* start Data to process *

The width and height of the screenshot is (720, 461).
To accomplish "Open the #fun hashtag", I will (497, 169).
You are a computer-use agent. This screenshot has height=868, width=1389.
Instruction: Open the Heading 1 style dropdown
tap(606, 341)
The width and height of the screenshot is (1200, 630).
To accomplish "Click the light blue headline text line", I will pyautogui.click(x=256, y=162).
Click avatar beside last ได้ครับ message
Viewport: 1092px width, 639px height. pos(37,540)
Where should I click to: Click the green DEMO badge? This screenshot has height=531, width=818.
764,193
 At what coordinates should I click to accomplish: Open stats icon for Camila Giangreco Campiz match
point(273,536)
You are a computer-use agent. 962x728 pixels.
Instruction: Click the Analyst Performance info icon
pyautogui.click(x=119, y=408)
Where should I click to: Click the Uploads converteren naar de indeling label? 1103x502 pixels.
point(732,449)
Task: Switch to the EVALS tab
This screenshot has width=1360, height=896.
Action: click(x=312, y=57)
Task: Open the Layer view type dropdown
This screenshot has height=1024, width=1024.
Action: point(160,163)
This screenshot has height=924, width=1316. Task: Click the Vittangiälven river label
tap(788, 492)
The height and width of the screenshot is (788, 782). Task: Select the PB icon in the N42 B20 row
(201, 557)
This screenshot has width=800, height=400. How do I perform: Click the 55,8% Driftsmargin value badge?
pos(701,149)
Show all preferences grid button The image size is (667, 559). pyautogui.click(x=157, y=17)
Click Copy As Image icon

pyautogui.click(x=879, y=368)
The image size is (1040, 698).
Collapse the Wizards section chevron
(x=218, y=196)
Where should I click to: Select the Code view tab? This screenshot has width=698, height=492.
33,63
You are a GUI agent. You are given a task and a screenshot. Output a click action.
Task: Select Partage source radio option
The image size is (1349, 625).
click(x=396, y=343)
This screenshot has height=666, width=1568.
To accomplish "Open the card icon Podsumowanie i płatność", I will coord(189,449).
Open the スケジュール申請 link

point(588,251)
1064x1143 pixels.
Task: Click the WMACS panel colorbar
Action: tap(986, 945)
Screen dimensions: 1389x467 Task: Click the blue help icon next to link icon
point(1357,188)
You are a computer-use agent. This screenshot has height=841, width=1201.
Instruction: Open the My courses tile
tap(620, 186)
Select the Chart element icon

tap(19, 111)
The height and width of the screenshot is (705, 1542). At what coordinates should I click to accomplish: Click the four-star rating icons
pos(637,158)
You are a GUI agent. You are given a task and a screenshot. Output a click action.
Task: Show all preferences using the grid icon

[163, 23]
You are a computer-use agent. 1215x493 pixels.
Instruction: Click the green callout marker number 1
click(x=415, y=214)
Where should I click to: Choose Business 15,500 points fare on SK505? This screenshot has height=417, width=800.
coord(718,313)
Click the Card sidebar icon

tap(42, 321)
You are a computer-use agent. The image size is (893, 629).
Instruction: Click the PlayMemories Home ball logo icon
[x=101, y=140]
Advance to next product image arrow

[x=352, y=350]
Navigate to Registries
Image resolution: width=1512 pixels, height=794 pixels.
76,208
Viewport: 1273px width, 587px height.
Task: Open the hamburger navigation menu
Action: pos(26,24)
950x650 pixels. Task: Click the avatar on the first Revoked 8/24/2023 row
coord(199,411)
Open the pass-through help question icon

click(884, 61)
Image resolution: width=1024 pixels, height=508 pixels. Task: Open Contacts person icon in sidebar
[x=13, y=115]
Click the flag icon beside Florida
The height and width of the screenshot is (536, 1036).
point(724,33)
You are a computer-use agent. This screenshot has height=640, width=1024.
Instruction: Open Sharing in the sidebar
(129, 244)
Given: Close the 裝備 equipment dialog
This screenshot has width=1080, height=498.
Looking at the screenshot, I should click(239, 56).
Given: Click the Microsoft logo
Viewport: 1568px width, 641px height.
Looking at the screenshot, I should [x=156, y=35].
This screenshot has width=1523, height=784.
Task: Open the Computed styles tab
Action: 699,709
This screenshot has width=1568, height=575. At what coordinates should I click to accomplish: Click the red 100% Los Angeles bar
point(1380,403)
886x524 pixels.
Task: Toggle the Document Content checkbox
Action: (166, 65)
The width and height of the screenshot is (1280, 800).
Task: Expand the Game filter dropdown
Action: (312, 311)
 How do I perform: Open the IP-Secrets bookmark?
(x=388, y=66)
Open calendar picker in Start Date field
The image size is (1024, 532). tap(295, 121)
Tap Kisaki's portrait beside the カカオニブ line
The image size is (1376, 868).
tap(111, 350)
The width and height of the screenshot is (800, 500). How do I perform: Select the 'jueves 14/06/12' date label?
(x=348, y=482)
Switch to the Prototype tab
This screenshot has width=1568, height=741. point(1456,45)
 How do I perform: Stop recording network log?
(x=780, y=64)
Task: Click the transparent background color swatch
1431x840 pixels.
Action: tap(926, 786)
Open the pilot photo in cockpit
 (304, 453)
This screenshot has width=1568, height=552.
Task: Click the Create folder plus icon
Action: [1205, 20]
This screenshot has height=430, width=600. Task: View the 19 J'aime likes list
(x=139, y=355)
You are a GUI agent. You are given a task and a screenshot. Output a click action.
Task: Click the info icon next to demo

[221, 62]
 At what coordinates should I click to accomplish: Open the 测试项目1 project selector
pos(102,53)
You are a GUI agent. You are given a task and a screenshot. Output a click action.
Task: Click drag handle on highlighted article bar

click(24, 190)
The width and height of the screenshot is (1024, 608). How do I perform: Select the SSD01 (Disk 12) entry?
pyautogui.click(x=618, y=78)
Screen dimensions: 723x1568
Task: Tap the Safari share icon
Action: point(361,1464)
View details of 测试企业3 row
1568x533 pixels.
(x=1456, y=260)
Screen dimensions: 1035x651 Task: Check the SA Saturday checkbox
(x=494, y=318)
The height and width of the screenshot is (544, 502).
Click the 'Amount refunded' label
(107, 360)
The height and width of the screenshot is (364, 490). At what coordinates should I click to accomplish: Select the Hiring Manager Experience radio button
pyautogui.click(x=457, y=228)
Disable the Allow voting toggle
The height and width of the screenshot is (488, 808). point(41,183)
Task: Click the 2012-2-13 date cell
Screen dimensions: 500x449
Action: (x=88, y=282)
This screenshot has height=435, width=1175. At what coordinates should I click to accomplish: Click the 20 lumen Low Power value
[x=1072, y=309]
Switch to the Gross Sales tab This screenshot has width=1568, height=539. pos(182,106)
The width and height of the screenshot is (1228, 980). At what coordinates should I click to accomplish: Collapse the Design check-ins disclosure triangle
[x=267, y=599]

* end Data to process *

* [Work instructions] Write out every line of the items above as a numbered list, leaving out any blank lines.

* [Exercise answer]
1. The width and height of the screenshot is (720, 461).
2. To accomplish "Open the #fun hashtag", I will (497, 169).
3. You are a computer-use agent. This screenshot has height=868, width=1389.
4. Instruction: Open the Heading 1 style dropdown
5. tap(606, 341)
6. The width and height of the screenshot is (1200, 630).
7. To accomplish "Click the light blue headline text line", I will pyautogui.click(x=256, y=162).
8. Click avatar beside last ได้ครับ message
9. Viewport: 1092px width, 639px height. pos(37,540)
10. Where should I click to: Click the green DEMO badge? This screenshot has height=531, width=818.
11. 764,193
12.  At what coordinates should I click to accomplish: Open stats icon for Camila Giangreco Campiz match
13. point(273,536)
14. You are a computer-use agent. 962x728 pixels.
15. Instruction: Click the Analyst Performance info icon
16. pyautogui.click(x=119, y=408)
17. Where should I click to: Click the Uploads converteren naar de indeling label? 1103x502 pixels.
18. point(732,449)
19. Task: Switch to the EVALS tab
20. This screenshot has width=1360, height=896.
21. Action: click(x=312, y=57)
22. Task: Open the Layer view type dropdown
23. This screenshot has height=1024, width=1024.
24. Action: point(160,163)
25. This screenshot has height=924, width=1316. Task: Click the Vittangiälven river label
26. tap(788, 492)
27. The height and width of the screenshot is (788, 782). Task: Select the PB icon in the N42 B20 row
28. (201, 557)
29. This screenshot has width=800, height=400. How do I perform: Click the 55,8% Driftsmargin value badge?
30. pos(701,149)
31. Show all preferences grid button The image size is (667, 559). pyautogui.click(x=157, y=17)
32. Click Copy As Image icon
33. pyautogui.click(x=879, y=368)
34. The image size is (1040, 698).
35. Collapse the Wizards section chevron
36. (x=218, y=196)
37. Where should I click to: Select the Code view tab? This screenshot has width=698, height=492.
38. 33,63
39. You are a GUI agent. You are given a task and a screenshot. Output a click action.
40. Task: Select Partage source radio option
41. The image size is (1349, 625).
42. click(x=396, y=343)
43. This screenshot has height=666, width=1568.
44. To accomplish "Open the card icon Podsumowanie i płatność", I will coord(189,449).
45. Open the スケジュール申請 link
46. point(588,251)
47. 1064x1143 pixels.
48. Task: Click the WMACS panel colorbar
49. Action: tap(986, 945)
50. Screen dimensions: 1389x467 Task: Click the blue help icon next to link icon
51. point(1357,188)
52. You are a computer-use agent. This screenshot has height=841, width=1201.
53. Instruction: Open the My courses tile
54. tap(620, 186)
55. Select the Chart element icon
56. tap(19, 111)
57. The height and width of the screenshot is (705, 1542). At what coordinates should I click to accomplish: Click the four-star rating icons
58. pos(637,158)
59. You are a GUI agent. You are given a task and a screenshot. Output a click action.
60. Task: Show all preferences using the grid icon
61. [163, 23]
62. You are a computer-use agent. 1215x493 pixels.
63. Instruction: Click the green callout marker number 1
64. click(x=415, y=214)
65. Where should I click to: Choose Business 15,500 points fare on SK505? This screenshot has height=417, width=800.
66. coord(718,313)
67. Click the Card sidebar icon
68. tap(42, 321)
69. You are a computer-use agent. The image size is (893, 629).
70. Instruction: Click the PlayMemories Home ball logo icon
71. [x=101, y=140]
72. Advance to next product image arrow
73. [x=352, y=350]
74. Navigate to Registries
75. Image resolution: width=1512 pixels, height=794 pixels.
76. 76,208
77. Viewport: 1273px width, 587px height.
78. Task: Open the hamburger navigation menu
79. Action: pos(26,24)
80. 950x650 pixels. Task: Click the avatar on the first Revoked 8/24/2023 row
81. coord(199,411)
82. Open the pass-through help question icon
83. click(884, 61)
84. Image resolution: width=1024 pixels, height=508 pixels. Task: Open Contacts person icon in sidebar
85. [x=13, y=115]
86. Click the flag icon beside Florida
87. The height and width of the screenshot is (536, 1036).
88. point(724,33)
89. You are a computer-use agent. This screenshot has height=640, width=1024.
90. Instruction: Open Sharing in the sidebar
91. (129, 244)
92. Given: Close the 裝備 equipment dialog
93. This screenshot has width=1080, height=498.
94. Looking at the screenshot, I should click(239, 56).
95. Given: Click the Microsoft logo
96. Viewport: 1568px width, 641px height.
97. Looking at the screenshot, I should [x=156, y=35].
98. This screenshot has width=1523, height=784.
99. Task: Open the Computed styles tab
100. Action: 699,709
101. This screenshot has width=1568, height=575. At what coordinates should I click to accomplish: Click the red 100% Los Angeles bar
102. point(1380,403)
103. 886x524 pixels.
104. Task: Toggle the Document Content checkbox
105. Action: (166, 65)
106. The width and height of the screenshot is (1280, 800).
107. Task: Expand the Game filter dropdown
108. Action: (312, 311)
109.  How do I perform: Open the IP-Secrets bookmark?
110. (x=388, y=66)
111. Open calendar picker in Start Date field
112. The image size is (1024, 532). tap(295, 121)
113. Tap Kisaki's portrait beside the カカオニブ line
114. The image size is (1376, 868).
115. tap(111, 350)
116. The width and height of the screenshot is (800, 500). How do I perform: Select the 'jueves 14/06/12' date label?
117. (x=348, y=482)
118. Switch to the Prototype tab
119. This screenshot has width=1568, height=741. point(1456,45)
120.  How do I perform: Stop recording network log?
121. (x=780, y=64)
122. Task: Click the transparent background color swatch
123. 1431x840 pixels.
124. Action: tap(926, 786)
125. Open the pilot photo in cockpit
126.  (304, 453)
127. This screenshot has width=1568, height=552.
128. Task: Click the Create folder plus icon
129. Action: [1205, 20]
130. This screenshot has height=430, width=600. Task: View the 19 J'aime likes list
131. (x=139, y=355)
132. You are a GUI agent. You are given a task and a screenshot. Output a click action.
133. Task: Click the info icon next to demo
134. [221, 62]
135.  At what coordinates should I click to accomplish: Open the 测试项目1 project selector
136. pos(102,53)
137. You are a GUI agent. You are given a task and a screenshot. Output a click action.
138. Task: Click drag handle on highlighted article bar
139. click(24, 190)
140. The width and height of the screenshot is (1024, 608). How do I perform: Select the SSD01 (Disk 12) entry?
141. pyautogui.click(x=618, y=78)
142. Screen dimensions: 723x1568
143. Task: Tap the Safari share icon
144. Action: point(361,1464)
145. View details of 测试企业3 row
146. 1568x533 pixels.
147. (x=1456, y=260)
148. Screen dimensions: 1035x651 Task: Check the SA Saturday checkbox
149. (x=494, y=318)
150. The height and width of the screenshot is (544, 502).
151. Click the 'Amount refunded' label
152. (107, 360)
153. The height and width of the screenshot is (364, 490). At what coordinates should I click to accomplish: Select the Hiring Manager Experience radio button
154. pyautogui.click(x=457, y=228)
155. Disable the Allow voting toggle
156. The height and width of the screenshot is (488, 808). point(41,183)
157. Task: Click the 2012-2-13 date cell
158. Screen dimensions: 500x449
159. Action: (x=88, y=282)
160. This screenshot has height=435, width=1175. At what coordinates should I click to accomplish: Click the 20 lumen Low Power value
161. [x=1072, y=309]
162. Switch to the Gross Sales tab This screenshot has width=1568, height=539. pos(182,106)
163. The width and height of the screenshot is (1228, 980). At what coordinates should I click to accomplish: Collapse the Design check-ins disclosure triangle
164. [x=267, y=599]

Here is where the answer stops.